WASHINGTON -- The nomination of John G. Roberts Jr. as chief justice of the United States headed to the full Senate yesterday after the Judiciary Committee voted 13-5 to support him.
With Senate Democrats deeply divided over whether to support Roberts, three Democrats joined the committee's 10 Republicans in giving Roberts a favorable recommendation: Patrick J. Leahy of Vermont, and Herb Kohl and Russell D. Feingold of Wisconsin.
The senators' decisions -- which raised the tally of Democrats planning to vote for Roberts in the full Senate to a quarter of the 44 Democrats -- were a serious blow to abortion and civil rights interest groups who have opposed Roberts' nomination.
Ralph G. Neas, president of People for the American Way, a leading group opposing Roberts, said the fact that three senators who have "consistently been champions on fundamental rights and liberties" backed Roberts, could harm Democrats' chances for getting a moderate nominee to replace retiring Justice Sandra Day O'Connor, who cast the deciding vote in many of the court's recent 5-4 decisions.
"Today was a defeat.... The president responds to strength," Neas said. "The more votes against Roberts' nomination, the better chance there is of getting someone in the mainstream [for O'Connor's seat]."
Feingold's vote was most surprising. The Wisconsin senator vigorously questioned Roberts and has challenged the Bush administration on numerous civil liberties issues. He was the only senator to vote against the Patriot Act and he received the second highest rating from the American Civil Liberties Union for his votes during the last session of Congress.
But Feingold, who said he had sought the advice Roberts' former colleagues from across the political spectrum, said he was persuaded that Roberts did not have an ideological agenda.
Feingold said he was pleased to hear Roberts say that the Bill of Rights doesn't change during a time of war and said he believed Roberts would have "an appropriately skeptical mindset" about the need for government secrecy.
Feingold also said was convinced that if Roberts abided by what he had said in the hearings about the importance of judicial precedent that he believed Roberts would not overturn the Roe v. Wade decision guaranteeing women the right to an abortion.
"It will be difficult to overrule Roe or any other important precedents while remaining true to his testimony about stability and settled law," Feingold said. "I personally will consider it a reversal of huge proportions and a grave disappointment if he ultimately does attempt to go down that road."
But doubts on that question -- and on other important legal matters such as Congressional power to regulate matters relating to interstate commerce -- pushed the committee's five other Democrats in the opposite direction.
California Sen. Dianne Feinstein, the committee's lone female, Massachusetts Sen. Edward M. Kennedy, Delaware Sen. Joseph R. Biden Jr., New York Sen. Charles E. Schumer, and Illinois Sen. Dick Durbin all said they still questioned Roberts' bedrock views on a range of issues -- from abortion and privacy, to disability rights.
Schumer said Roberts "was such a good witness that everyone seemed to emerge from the hearing with a different view of what he actually said."
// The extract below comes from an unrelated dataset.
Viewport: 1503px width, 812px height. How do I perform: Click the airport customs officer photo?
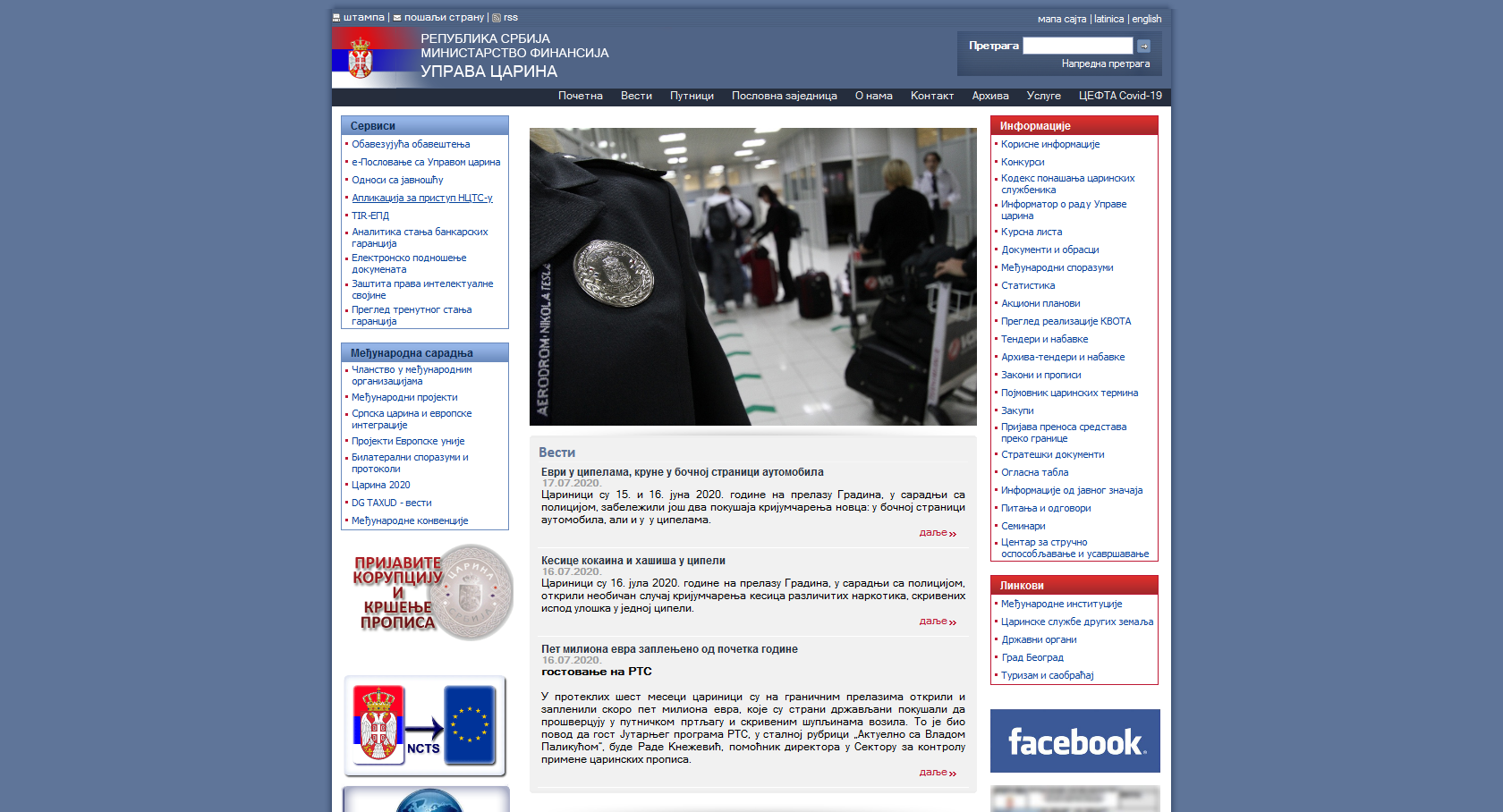tap(752, 276)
Feinstein and Schumer said they had wrestled with the decision over the past week -- even meeting late Wednesday and then holding a late night conference call -- and both were troubled after they asked their staffs to compare Roberts' answers to those of Justice Clarence Thomas.
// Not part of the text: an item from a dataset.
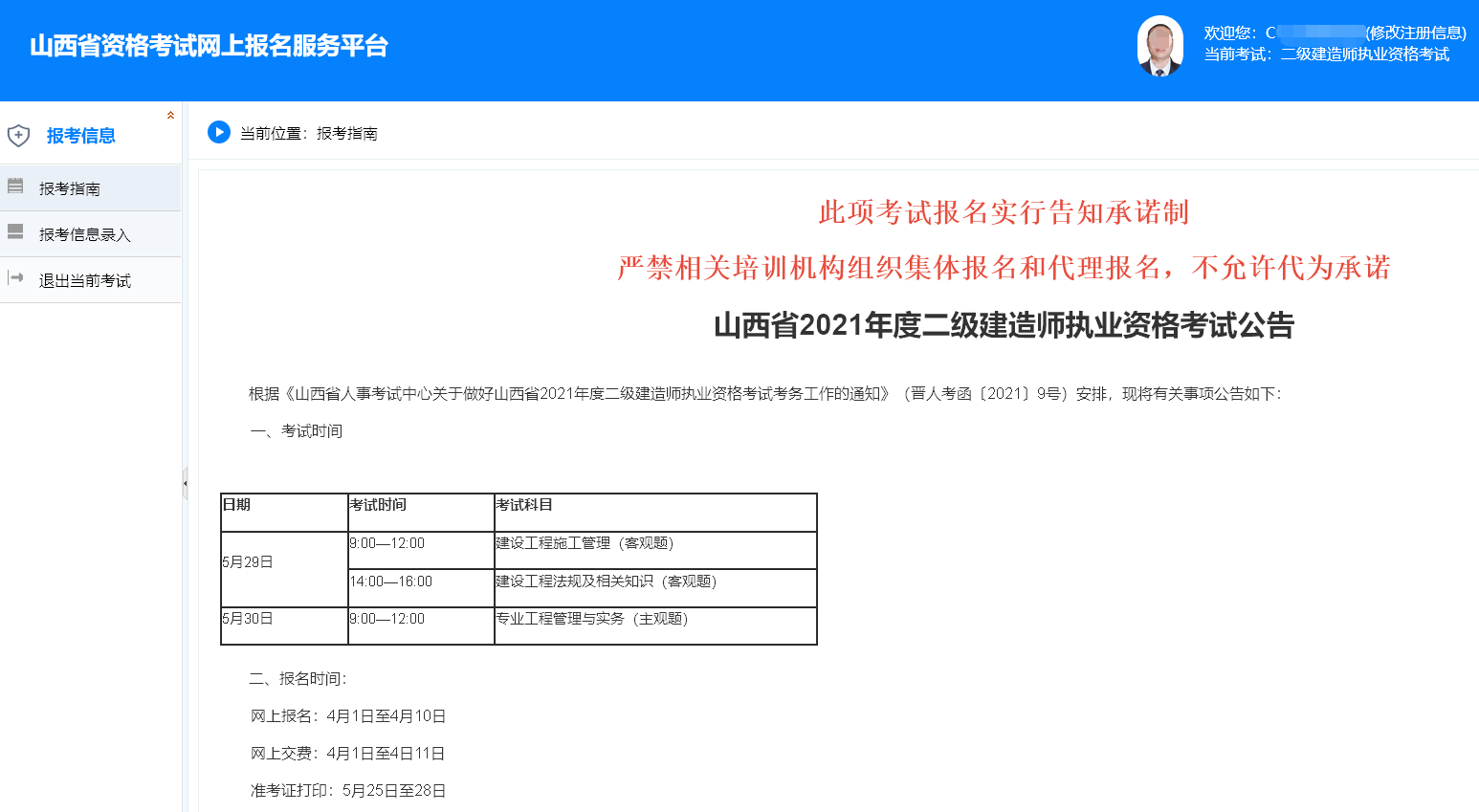Viewport: 1479px width, 812px height.
Task: Collapse the sidebar using the double-up chevrons
Action: tap(171, 113)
Their concern was that Roberts used the phrase that he had "no quarrel" with the way the court reasoned in several controversial cases, including at least one involving privacy rights, which was an answer Thomas had used on eight topics, Feinstein said.
"And yet when faced with these topics on the court, [Thomas] took a position indicating that he did, in fact, have a quarrel with the case on abortion, on church and state separation, on precedent, and on the commerce clause," Feinstein said. "I came to believe that 'I have no quarrel with' is a kind of term of art of equivocation."
Explaining her decision late yesterday, Feinstein said she had considered the number of cases on the Supreme Court's docket over the next year that could govern "basic rights" -- and had continually returned to her doubts about how Roberts would rule on cases involving abortion rights.
"I thought, if I vote for him and he goes the other way and it was a situation where women would die, I'd never forgive myself," Feinstein said. "It was a gamble and I just couldn't take that gamble, because he's going to be there for so long."
The minds of many senators were clearly on the next nomination.
Senate Judiciary Committee Chairman Arlen Specter, R-Pa., said he did not expect the president to appoint a nominee to replace retiring O'Connor until after senators cast their final vote, which will be no later than next Thursday.